== Problem requirements ==
Among the records below, one line contains "Where should I click to: Select"; copy that line and all that follow it, exactly as written.

─── Dataset excerpts ───

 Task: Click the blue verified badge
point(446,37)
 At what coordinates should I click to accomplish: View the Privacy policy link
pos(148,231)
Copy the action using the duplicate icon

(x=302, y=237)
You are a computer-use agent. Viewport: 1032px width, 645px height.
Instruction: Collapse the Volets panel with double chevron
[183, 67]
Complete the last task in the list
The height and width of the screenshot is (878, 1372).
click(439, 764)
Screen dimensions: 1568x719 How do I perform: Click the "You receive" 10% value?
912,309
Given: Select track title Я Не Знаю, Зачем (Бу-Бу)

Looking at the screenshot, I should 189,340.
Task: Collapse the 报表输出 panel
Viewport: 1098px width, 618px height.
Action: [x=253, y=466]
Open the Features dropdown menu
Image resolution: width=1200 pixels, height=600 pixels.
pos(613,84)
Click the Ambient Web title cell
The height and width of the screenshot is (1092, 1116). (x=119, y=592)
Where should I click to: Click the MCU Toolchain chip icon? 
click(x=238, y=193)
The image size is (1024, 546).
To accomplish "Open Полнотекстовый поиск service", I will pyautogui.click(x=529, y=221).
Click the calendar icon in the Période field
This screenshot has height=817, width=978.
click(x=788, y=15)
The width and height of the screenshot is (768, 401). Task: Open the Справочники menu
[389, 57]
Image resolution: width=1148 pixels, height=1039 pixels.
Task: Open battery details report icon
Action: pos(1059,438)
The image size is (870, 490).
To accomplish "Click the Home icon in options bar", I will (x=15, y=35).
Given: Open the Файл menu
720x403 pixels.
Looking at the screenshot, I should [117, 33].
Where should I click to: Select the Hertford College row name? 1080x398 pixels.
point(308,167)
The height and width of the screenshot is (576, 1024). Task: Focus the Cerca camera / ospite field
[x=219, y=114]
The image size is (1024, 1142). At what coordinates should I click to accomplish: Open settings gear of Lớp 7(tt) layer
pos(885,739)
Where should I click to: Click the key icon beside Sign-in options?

───

== Finished exercise ==
Where should I click to: Select the Hertford College row name? 1080x398 pixels.
point(308,167)
The height and width of the screenshot is (576, 1024). Task: Focus the Cerca camera / ospite field
[x=219, y=114]
The image size is (1024, 1142). At what coordinates should I click to accomplish: Open settings gear of Lớp 7(tt) layer
pos(885,739)
Where should I click to: Click the key icon beside Sign-in options?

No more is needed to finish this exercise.